Une thèse de doctorat en histoire portant sur le compte-rendu de la première crise pétrolière par le journal L’Expansion, spécialisé dans l’information économique, pose comme nécessité méthodologique de distinguer la chronologie subjective de l’acteur collectif L’Expansion et la chronologie objective du fil des événements définissant la question pétrolière 23 .

Notes
13.

BELLANGER Claude, GODECHOT Jacques, GUIRAL Pierre, TERROU Fernand, (dir.), 1976, Histoire générale de la presse française, Paris : P.U.F., tome IV: De 1958 à nos jours, p. 383.

14.

ALBERT Pierre, 1990, La presse française, Paris : La Documentation française, p. 84.

15.

Ibid., p. 84.

16.

CHARON Jean-Marie, 1991, La presse en France - De 1945 à nos jours, Paris : Seuil, coll.
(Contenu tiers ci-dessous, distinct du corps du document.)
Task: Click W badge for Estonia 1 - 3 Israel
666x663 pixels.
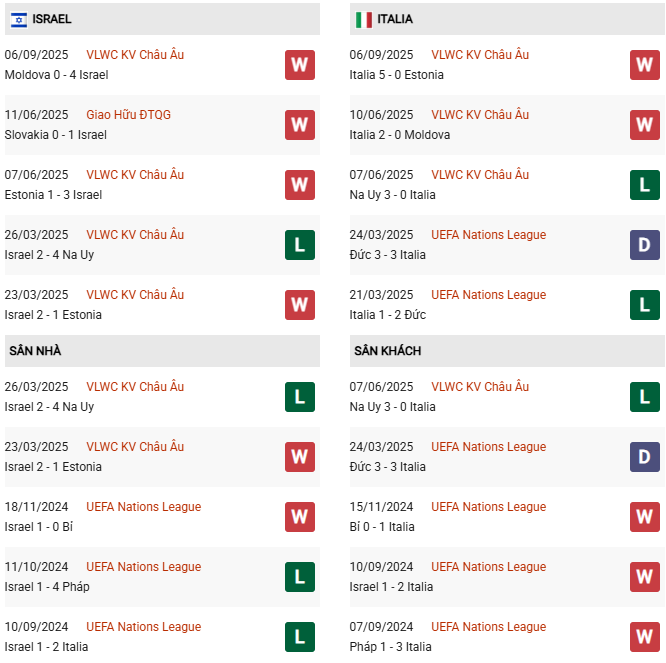Action: click(300, 185)
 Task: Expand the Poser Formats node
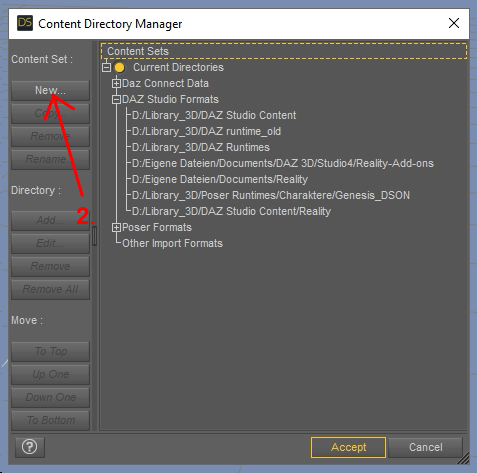pos(116,228)
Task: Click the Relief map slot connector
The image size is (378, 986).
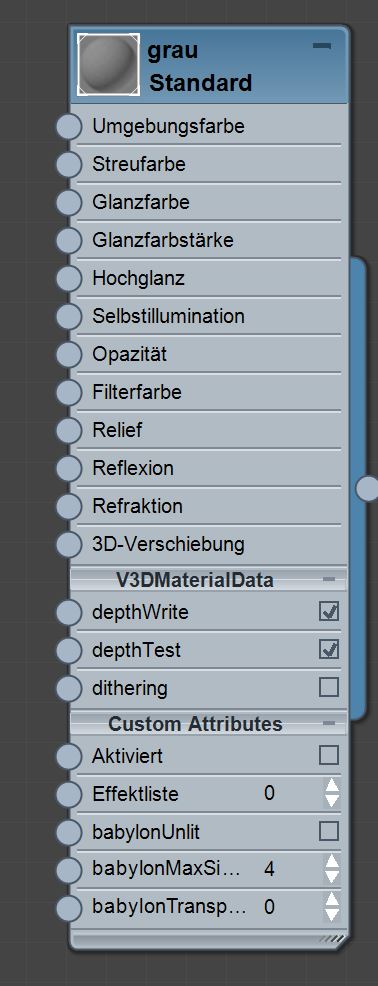Action: [69, 430]
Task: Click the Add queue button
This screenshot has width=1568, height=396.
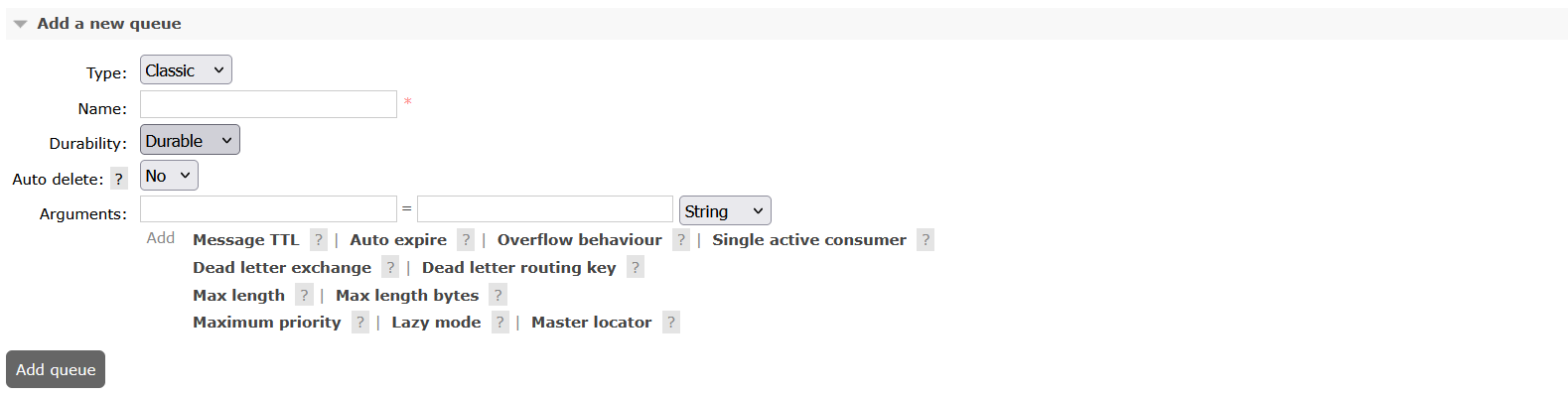Action: pyautogui.click(x=56, y=369)
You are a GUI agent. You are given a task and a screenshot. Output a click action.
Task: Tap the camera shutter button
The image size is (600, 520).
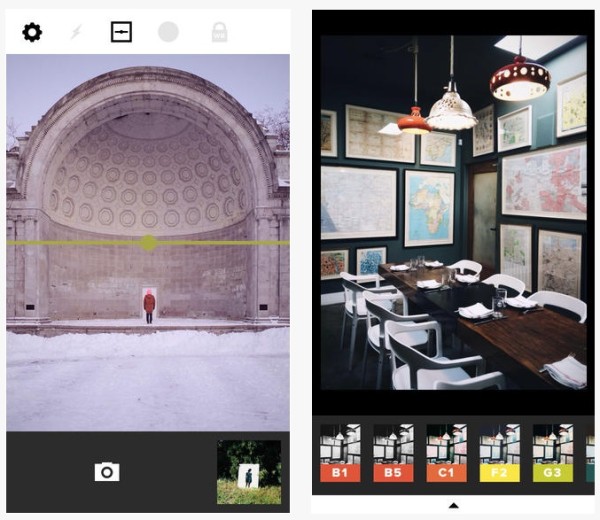[107, 472]
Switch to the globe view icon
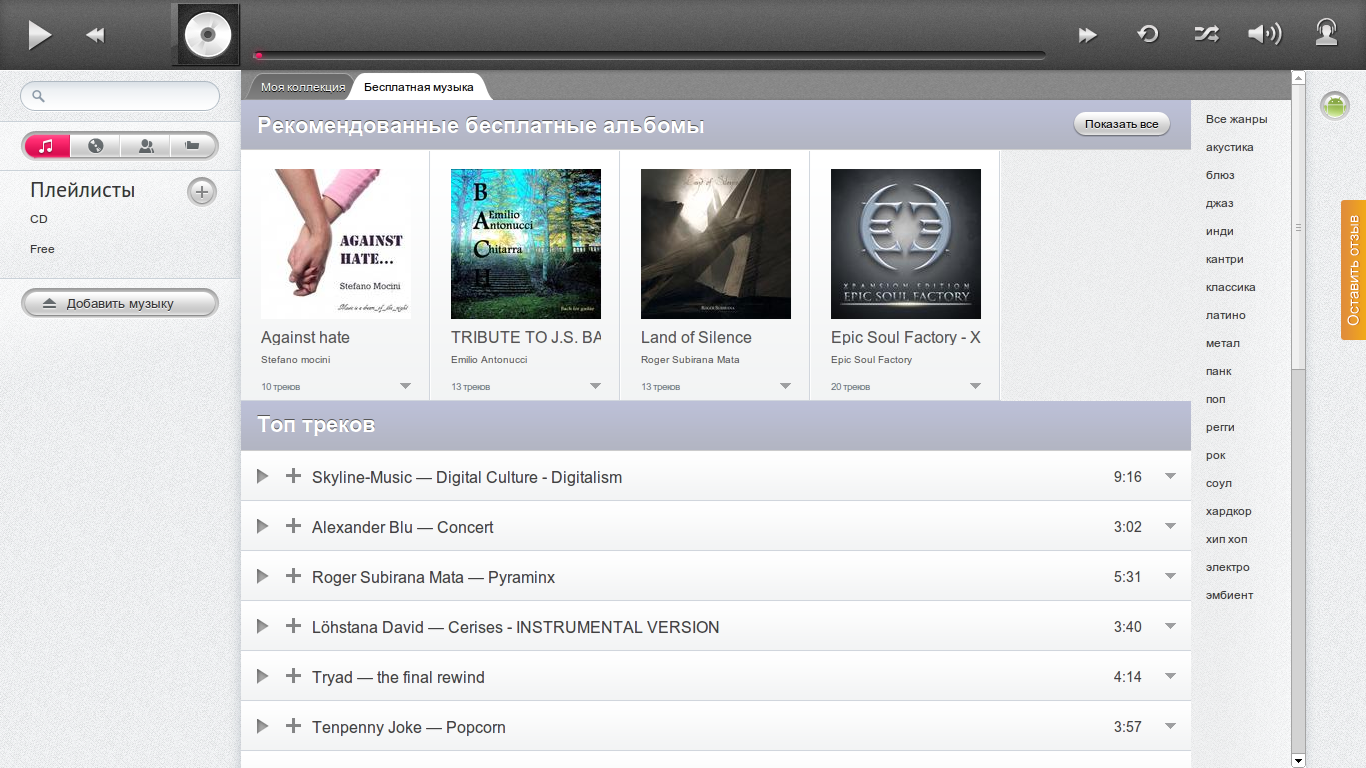Viewport: 1366px width, 768px height. pyautogui.click(x=96, y=146)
Points Politique.

17.

DE LA HAYE Yves, 1985, Journalisme mode d’emploi, Grenoble : ELLUG/La penséée sauvage, p. 76.

18.

DESTAL Corinne, 1991, Evolution du statut de l’enfant à travers les médias - Le cas de la presse spécialisée pour jeunes, Bordeaux 3 : Thèse.

19.

MOUILLAUD Maurice, TETU Jean-François, 1989, Le journal quotidien, Lyon : P.U.L., pp. 188-189.

20.

CHARAUDEAU Patrick, LOCHARD Guy, SOULAGES Jean-Claude, 1996, La construction thématique du conflit en ex-Yougoslavie par les journaux télévisés français (1990-1994), in Mots, n° 47, pp. 90-91.

21.

CHAMPAGNE Patrick (avec MARCHETTI Dominique), 1994, L’information médicale sous contrainte - A propos du “ scandale du sang contaminé ”, in Actes de la recherche en sciences sociales, n° 105-106, p. 52.

22.

NEVEU Erik, 1993, Pages “ Politique ”, in Mots, n° 37, p. 24.

23.

PERRAKI Vivi, 1988, “L’Expansion” et la première crise pétrolière : lecture interdisciplinaire d’un journal économique lors d’un moment de discontinuité, E.H.E.S.S : Thèse.